Please inquire on that project’s mailing list https://sourceforge.net/p/gdcm/mailman/ .

p.s. You only need to provide the single corrupted slice, not the whole series.

Thanks for your reply @zivy. Looking at the code, it seems that GDCM is compiled with GDCM_SUPPORT_BROKEN_IMPLEMENTATION flag ON by default. Turning that flag off doesn’t change that behaviour and gdcm still fails silently, so I’m slightly confused. Maybe it’s worth investigating and adjusting flags for the GDCM version bundled with ITK.

Hello @alkamid, based on your analysis this really points to an issue with GDCM. Resolving it will require changes in GDCM (unless there is some setting we are missing). Please post your issue on their mailing list (referenced above).
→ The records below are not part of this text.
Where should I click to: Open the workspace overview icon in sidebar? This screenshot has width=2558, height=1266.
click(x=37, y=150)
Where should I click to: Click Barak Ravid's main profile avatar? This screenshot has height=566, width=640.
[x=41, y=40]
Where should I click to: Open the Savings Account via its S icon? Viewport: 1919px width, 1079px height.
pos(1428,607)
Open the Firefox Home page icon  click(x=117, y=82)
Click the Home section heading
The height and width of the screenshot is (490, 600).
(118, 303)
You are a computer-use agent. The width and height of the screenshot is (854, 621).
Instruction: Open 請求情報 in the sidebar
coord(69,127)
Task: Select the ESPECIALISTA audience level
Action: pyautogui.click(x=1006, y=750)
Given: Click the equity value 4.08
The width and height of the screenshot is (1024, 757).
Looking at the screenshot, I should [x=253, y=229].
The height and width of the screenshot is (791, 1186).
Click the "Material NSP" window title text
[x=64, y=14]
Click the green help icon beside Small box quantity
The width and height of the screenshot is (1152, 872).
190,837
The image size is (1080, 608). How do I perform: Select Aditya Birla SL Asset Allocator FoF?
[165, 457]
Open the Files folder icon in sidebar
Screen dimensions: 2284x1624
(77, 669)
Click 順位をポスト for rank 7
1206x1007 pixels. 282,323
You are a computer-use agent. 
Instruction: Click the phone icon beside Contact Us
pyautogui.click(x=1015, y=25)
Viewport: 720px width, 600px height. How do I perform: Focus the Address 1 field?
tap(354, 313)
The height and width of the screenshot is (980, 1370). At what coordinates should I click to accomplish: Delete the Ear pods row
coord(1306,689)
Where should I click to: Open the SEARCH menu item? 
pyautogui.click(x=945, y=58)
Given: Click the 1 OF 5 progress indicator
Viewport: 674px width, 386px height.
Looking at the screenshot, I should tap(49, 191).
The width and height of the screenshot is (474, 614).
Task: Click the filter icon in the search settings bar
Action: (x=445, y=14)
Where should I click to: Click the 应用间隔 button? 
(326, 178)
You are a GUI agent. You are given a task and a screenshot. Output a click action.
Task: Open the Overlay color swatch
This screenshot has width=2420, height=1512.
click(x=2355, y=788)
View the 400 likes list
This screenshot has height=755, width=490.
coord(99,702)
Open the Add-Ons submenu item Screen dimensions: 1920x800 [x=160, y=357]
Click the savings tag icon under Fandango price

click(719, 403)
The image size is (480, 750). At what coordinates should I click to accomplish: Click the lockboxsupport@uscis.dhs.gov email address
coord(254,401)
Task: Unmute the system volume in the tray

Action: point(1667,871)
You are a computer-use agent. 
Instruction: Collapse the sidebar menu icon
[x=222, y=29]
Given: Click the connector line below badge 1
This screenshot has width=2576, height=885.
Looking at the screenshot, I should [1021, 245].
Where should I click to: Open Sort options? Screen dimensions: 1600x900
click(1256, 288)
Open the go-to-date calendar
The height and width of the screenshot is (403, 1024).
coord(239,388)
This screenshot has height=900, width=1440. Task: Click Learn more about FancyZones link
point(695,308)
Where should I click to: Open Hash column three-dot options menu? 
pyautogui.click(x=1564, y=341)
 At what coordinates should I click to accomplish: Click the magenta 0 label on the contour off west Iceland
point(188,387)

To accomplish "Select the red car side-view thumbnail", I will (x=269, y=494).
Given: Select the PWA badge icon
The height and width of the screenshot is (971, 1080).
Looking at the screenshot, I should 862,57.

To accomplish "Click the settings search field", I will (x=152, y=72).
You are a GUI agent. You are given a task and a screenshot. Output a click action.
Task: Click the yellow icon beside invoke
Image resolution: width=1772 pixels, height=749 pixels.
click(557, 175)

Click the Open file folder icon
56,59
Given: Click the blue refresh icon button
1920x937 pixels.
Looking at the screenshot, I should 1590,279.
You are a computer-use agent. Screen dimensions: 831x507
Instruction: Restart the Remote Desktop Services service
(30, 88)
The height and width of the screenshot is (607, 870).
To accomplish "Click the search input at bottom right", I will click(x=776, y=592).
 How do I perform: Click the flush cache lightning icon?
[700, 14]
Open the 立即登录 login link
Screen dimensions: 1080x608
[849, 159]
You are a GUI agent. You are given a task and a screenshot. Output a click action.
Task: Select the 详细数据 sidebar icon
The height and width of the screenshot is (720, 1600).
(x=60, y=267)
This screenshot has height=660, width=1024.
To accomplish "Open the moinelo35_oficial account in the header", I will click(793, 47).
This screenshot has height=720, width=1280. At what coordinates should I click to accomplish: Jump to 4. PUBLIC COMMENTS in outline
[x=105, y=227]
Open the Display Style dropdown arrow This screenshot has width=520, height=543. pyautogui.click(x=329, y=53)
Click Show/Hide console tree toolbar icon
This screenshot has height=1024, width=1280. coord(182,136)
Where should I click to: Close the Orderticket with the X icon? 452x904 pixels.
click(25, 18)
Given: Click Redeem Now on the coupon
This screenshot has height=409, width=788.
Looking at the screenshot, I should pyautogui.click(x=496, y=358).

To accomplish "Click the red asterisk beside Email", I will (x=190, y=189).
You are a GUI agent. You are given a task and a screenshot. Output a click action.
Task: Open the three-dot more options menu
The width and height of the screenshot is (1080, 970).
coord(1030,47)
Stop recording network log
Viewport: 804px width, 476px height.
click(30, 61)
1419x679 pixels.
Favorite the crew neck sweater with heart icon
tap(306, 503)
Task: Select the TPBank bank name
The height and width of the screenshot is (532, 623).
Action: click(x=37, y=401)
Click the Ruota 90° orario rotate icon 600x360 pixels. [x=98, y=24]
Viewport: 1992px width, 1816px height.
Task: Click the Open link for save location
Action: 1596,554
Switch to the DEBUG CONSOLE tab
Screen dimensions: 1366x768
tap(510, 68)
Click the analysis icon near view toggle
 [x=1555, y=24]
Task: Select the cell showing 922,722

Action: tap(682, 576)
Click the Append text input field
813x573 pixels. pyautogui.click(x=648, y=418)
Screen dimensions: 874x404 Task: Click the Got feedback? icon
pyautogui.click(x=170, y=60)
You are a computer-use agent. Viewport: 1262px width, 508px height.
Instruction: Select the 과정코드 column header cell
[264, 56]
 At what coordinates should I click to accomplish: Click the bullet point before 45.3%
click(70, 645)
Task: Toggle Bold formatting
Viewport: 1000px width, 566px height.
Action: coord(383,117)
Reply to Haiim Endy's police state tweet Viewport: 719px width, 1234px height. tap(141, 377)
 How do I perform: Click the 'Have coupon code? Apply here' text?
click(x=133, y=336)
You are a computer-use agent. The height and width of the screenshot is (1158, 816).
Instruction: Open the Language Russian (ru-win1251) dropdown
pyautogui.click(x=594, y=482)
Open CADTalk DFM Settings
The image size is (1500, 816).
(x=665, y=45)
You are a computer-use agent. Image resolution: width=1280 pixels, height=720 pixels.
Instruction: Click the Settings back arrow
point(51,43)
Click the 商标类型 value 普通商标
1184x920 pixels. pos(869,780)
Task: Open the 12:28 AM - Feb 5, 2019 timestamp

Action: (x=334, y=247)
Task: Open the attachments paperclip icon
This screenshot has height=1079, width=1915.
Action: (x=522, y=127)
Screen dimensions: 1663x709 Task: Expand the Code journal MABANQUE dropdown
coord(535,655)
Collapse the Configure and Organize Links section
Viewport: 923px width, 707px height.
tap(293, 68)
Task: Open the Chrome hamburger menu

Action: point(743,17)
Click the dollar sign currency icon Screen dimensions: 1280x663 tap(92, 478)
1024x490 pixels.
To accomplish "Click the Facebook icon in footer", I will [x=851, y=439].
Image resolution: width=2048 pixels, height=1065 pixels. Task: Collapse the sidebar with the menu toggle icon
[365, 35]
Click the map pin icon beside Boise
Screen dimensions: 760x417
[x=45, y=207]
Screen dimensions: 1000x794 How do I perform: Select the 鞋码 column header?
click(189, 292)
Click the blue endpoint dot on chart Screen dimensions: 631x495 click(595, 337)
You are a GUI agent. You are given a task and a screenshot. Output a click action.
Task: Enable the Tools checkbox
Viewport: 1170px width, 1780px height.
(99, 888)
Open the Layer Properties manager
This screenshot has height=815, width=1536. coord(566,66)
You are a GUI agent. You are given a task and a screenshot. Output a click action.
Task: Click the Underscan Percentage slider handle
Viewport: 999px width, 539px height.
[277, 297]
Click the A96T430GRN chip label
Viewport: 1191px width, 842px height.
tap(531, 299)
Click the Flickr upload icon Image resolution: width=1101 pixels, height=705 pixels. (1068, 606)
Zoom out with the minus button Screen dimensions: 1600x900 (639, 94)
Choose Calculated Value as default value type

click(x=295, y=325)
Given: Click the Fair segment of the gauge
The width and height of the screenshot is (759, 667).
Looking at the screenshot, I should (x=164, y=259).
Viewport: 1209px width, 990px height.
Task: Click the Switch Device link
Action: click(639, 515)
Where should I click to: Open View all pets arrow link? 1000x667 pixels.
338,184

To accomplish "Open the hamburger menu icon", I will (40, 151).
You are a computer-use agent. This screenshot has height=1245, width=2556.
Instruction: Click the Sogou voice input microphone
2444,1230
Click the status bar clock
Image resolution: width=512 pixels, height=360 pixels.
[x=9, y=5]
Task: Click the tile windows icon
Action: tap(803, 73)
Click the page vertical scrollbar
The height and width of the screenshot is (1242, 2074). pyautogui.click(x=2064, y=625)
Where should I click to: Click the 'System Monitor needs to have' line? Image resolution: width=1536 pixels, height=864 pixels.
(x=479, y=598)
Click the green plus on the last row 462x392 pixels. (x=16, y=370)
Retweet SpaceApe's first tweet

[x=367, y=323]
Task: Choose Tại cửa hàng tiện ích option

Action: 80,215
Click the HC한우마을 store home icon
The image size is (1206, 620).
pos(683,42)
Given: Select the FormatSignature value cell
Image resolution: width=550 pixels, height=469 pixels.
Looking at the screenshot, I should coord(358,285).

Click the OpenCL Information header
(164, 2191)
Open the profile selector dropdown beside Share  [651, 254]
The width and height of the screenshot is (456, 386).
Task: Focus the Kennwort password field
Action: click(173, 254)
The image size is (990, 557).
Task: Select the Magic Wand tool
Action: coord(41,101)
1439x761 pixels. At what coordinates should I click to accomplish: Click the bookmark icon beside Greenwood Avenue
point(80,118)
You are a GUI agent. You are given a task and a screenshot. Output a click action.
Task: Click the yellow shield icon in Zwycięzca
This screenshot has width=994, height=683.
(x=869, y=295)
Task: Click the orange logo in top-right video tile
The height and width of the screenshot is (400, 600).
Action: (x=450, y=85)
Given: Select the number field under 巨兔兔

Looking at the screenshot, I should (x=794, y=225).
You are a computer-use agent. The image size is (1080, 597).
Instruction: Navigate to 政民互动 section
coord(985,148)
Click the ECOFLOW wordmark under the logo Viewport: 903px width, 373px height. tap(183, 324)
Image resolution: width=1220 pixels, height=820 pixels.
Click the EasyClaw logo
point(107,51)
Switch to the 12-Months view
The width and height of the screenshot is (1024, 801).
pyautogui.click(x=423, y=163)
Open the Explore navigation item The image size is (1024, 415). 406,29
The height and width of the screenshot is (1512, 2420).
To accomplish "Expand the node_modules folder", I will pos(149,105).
Thanks @zivy, I posted to that mailing list a week ago — no reply so far.
Anyway, I found this “feature” when experimenting with pydicom, which raises an exception on this DICOM slice. The exception does not come from catching the GDCM warning, but from post-processing of the series. pydicom checks for expected length and real length of the pixel data, and raises an exception if there is a mismatch, which looks like a sensible thing to do: https://github.com/pydicom/pydicom/blob/master/pydicom/pixel_data_handlers/numpy_handler.py#L252. Maybe SimpleITK could do something similar?

Hi @alkamid,

Saw the message you posted on the GDCM mailing list.

Unfortunately, I don’t think we can directly address this in SimpleITK. Primarily because we are wrapping the ITK components which use GDCM. When there is no error generated in the underlying layers and we get data with the expected size (corrupted but the size we get is what it should be) then we cannot recover because we don’t know something unexpected happened and our data “is valid”.

I also tried compiling SimpleITK with DCMTK (add the boolean variables to Cmake Module_ITKDCMTK and Module_ITKIODCMTK and set to ON). I then forced reading using this image IO file_reader.SetImageIO('DCMTKImageIO'). Unfortunately, the result was a segfault on this image.

So at this time we do not have a good solution.